Archbishop Listecki shared a copy of the statement with your Catholic Herald prior to the celebration of the Chrism Mass. The complete text is available at www.chnonline.org.
“As a bishop, a priest, and as a man of faith, I apologize to anyone who has been a victim of clergy sexual abuse,” the archbishop stated, noting that those who didn’t do everything they could to stop it, “including some bishops,” go against “everything the church and the priesthood represent.”
“Tonight, in this holiest of weeks, we consecrated the holy oil of the sick. This oil will be used this next year for anointing and healing throughout our archdiocese. Healing we all need.”
Archbishop Jerome E. Listecki
Archbishop Listecki spoke about criticism that has been leveled at Pope Benedict XVI for his handling of cases involving clergy sexual abuse of minors, including that of Fr. Lawrence Murphy, a priest of the Archdiocese of Milwaukee.
“Mistakes were made in the Lawrence Murphy case. The mistakes were not made in Rome in 1996, 1997 and 1998. The mistakes were made here, in the Archdiocese of Milwaukee, in the 1970s, the 1980s and the 1990s, by the church, by civil authorities, by church officials, and by bishops,” the archbishop said. “And for that, I beg your forgiveness in the name of the Church and in the name of this Archdiocese of Milwaukee.”

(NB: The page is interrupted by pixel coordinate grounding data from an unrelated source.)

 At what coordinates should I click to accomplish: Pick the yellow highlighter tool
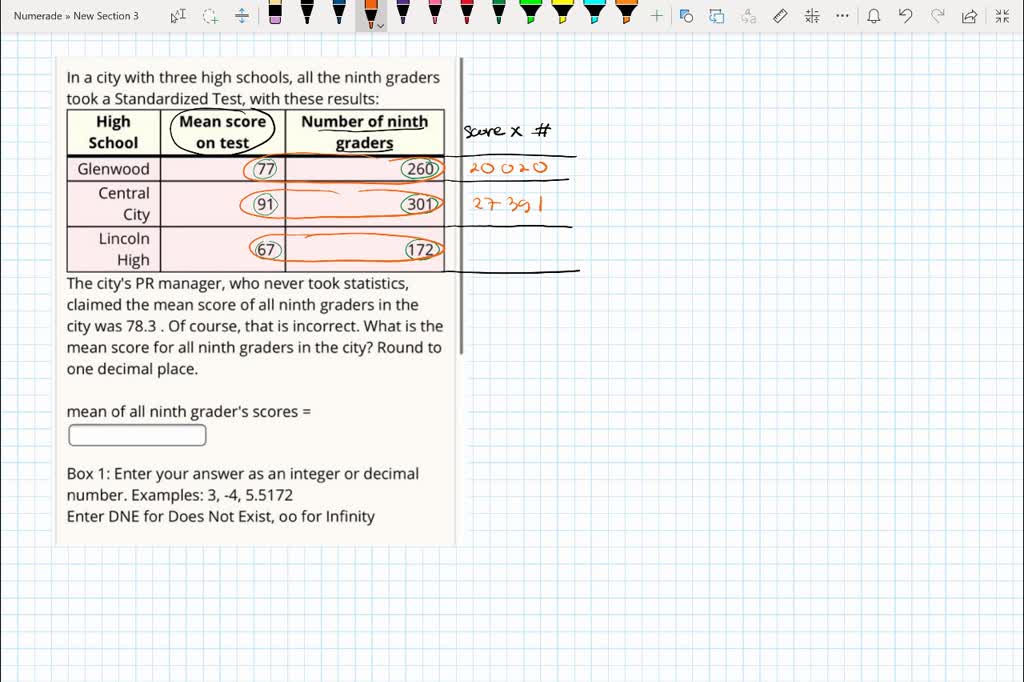click(563, 16)
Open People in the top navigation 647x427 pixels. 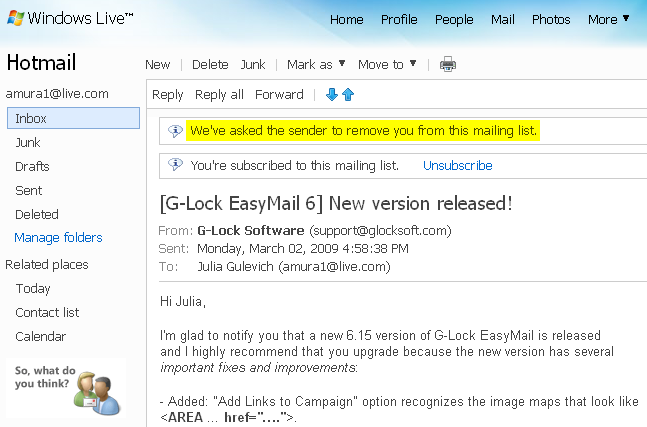coord(454,19)
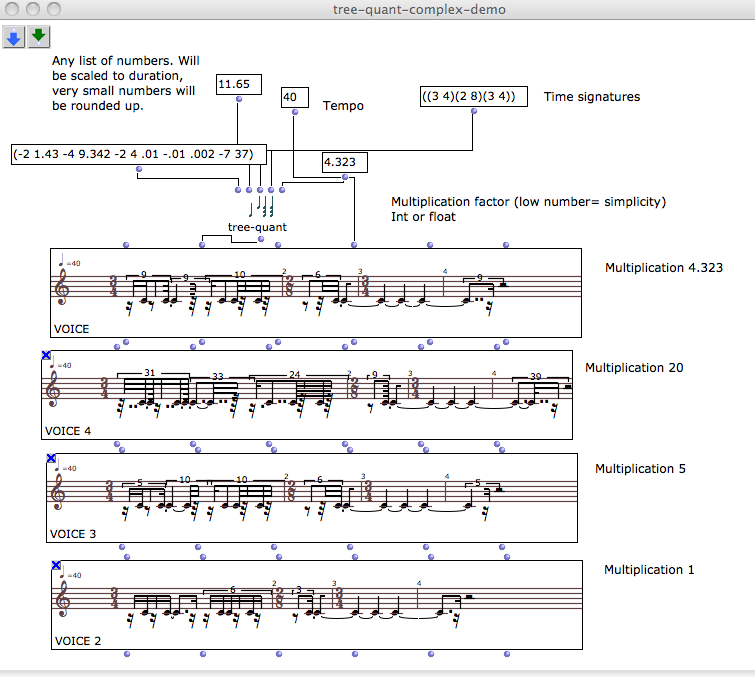Select the tree-quant box notes icon
Image resolution: width=755 pixels, height=677 pixels.
(263, 206)

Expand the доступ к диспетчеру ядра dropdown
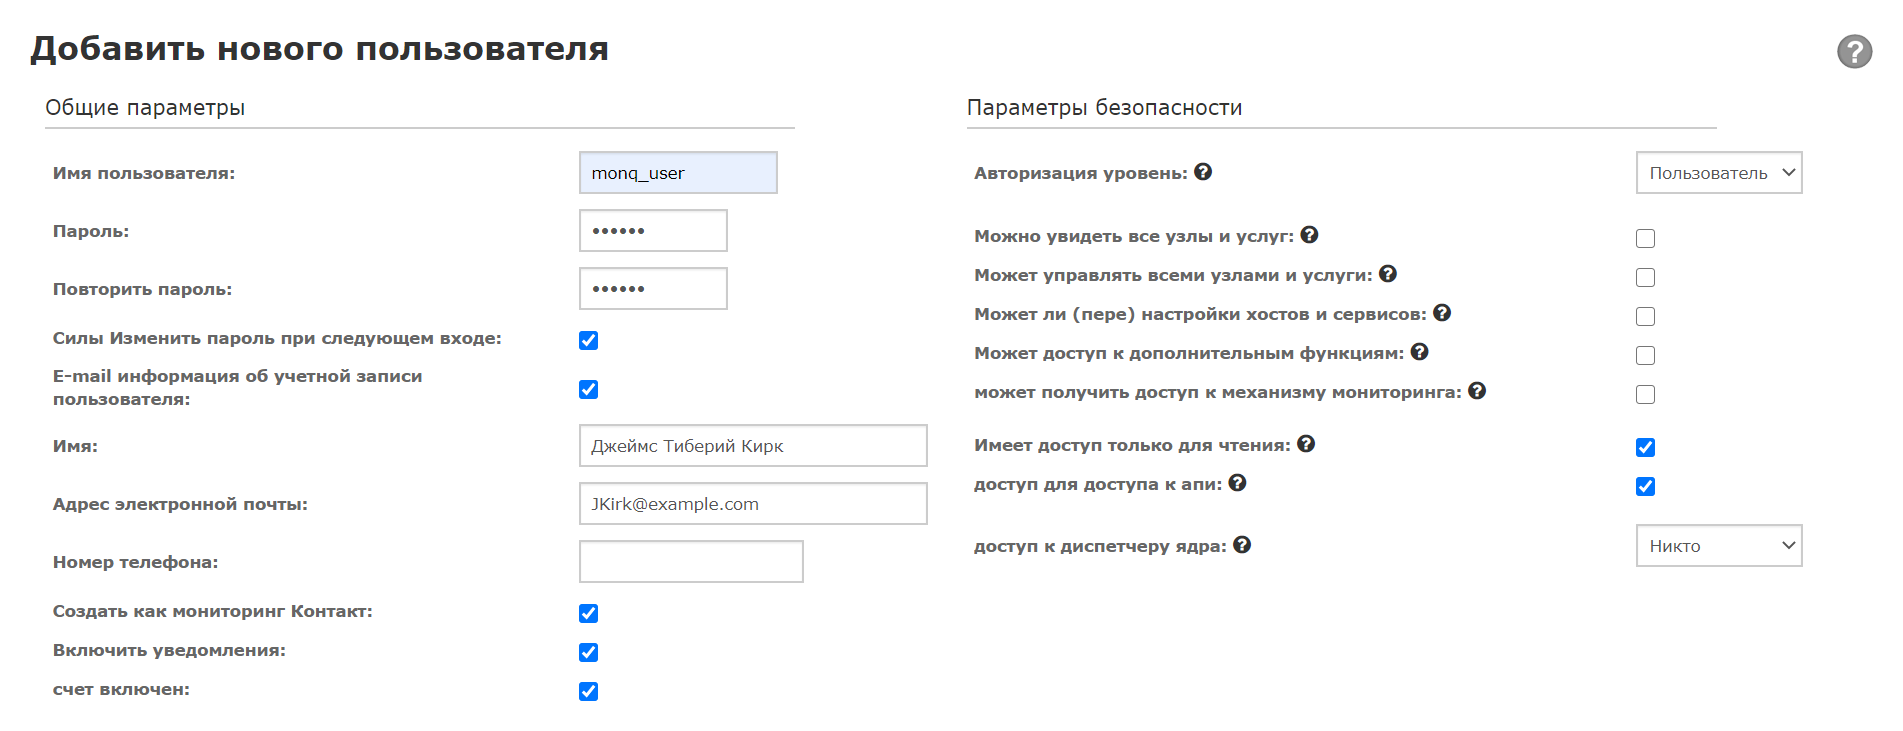(1718, 546)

Archbishop Listecki credited victims/survivors who have come forward with their stories of abuse, “those who have been relentless in their criticism of the Church; those who have pushed and prodded” with getting the church to change.

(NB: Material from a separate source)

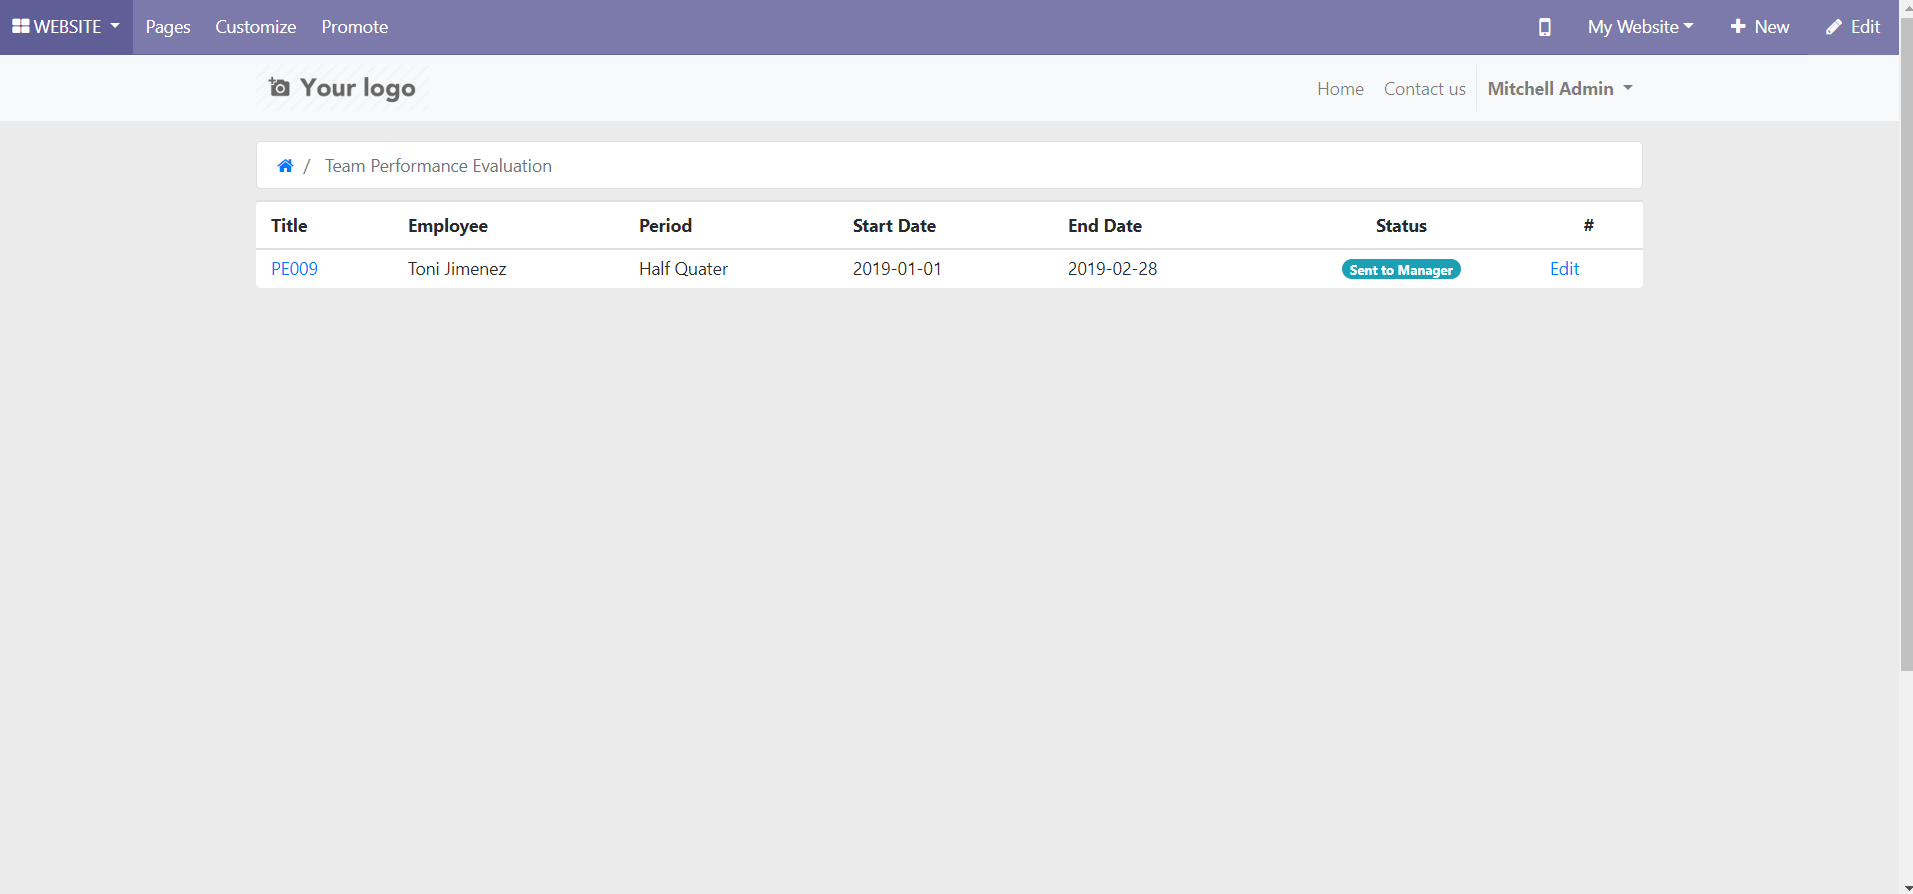Toggle the mobile preview phone icon

pos(1544,27)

“…because of their persistence and perseverance, we know the church HAS changed,” he said. “We owe these victims/survivors our deep gratitude and we acknowledge our own actions have not always expressed that gratitude adequately.”
Noting that the pope didn’t need him to defend him or his actions, Archbishop Listecki said that the Holy Father’s actions, “his compassionate response to victims/surviovrs, speak for themselves.”

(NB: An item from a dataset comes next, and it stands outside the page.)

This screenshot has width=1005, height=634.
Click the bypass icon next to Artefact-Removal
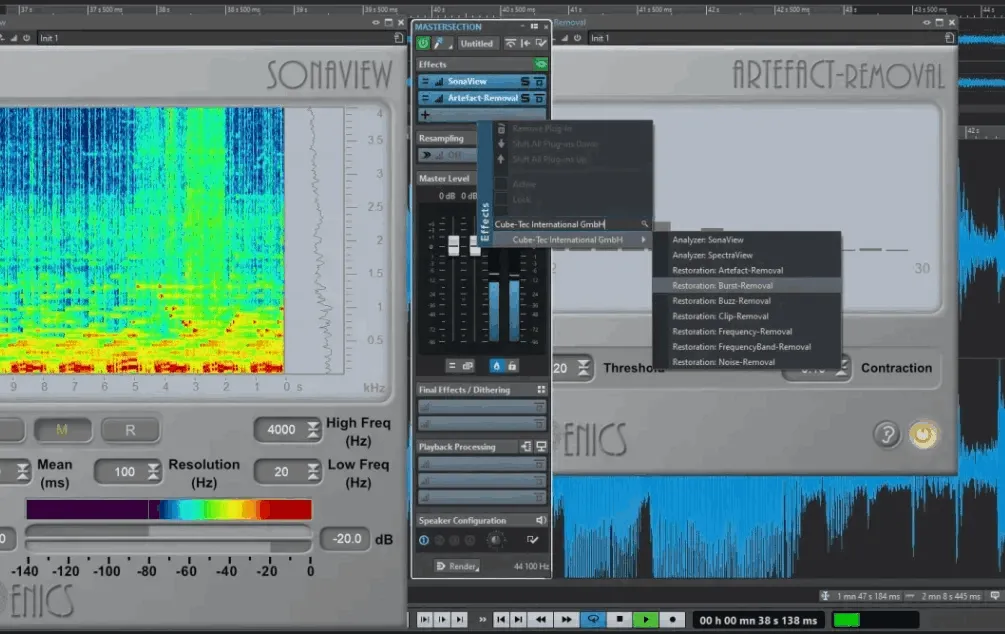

“The Holy Father has been firm in his commitment to combat clergy sexual abuse; root it out of the Church; reach out to those who have been harmed; and hold perpetrators accountable. He has been a leader, meeting with victims/survivors and chastising bishops for their lack of judgment and leadership,” the archbishop said.
Archbishop Listecki noted that policies and procedures in effect in the Archdiocese of Milwaukee and in dioceses throughout the United States ensure that “no priest with a substantial allegation of sexual abuse of a minor can ever serve as a priest again in our church.”
He said it was actions, not words, that would demonstrate the church’s resolve.
“And, in some ways, regardless of what I say, tonight or any other time, our critics will say it is not enough,” the archbishop said. “But that cannot and will not prevent me from making every possible effort at moving forward toward healing and resolution with those who have been harmed, and, determined, to make sure nothing like this can ever happen again.”
In acknowledging that mistakes were also made by people in law enforcement, medicine and the media when it came to handling clergy who sexually abused children, Archbishop Listecki said, “We have ALL learned so much.”
The archbishop expressed hope that the church has “become a model for what to do after decades of what not to do.”
“We are a Sacramental church. Tonight, in this holiest of weeks, we consecrated the holy oil of the sick. This oil will be used this next year for anointing and healing throughout our archdiocese. Healing we all need,” Archbishop Listecki said.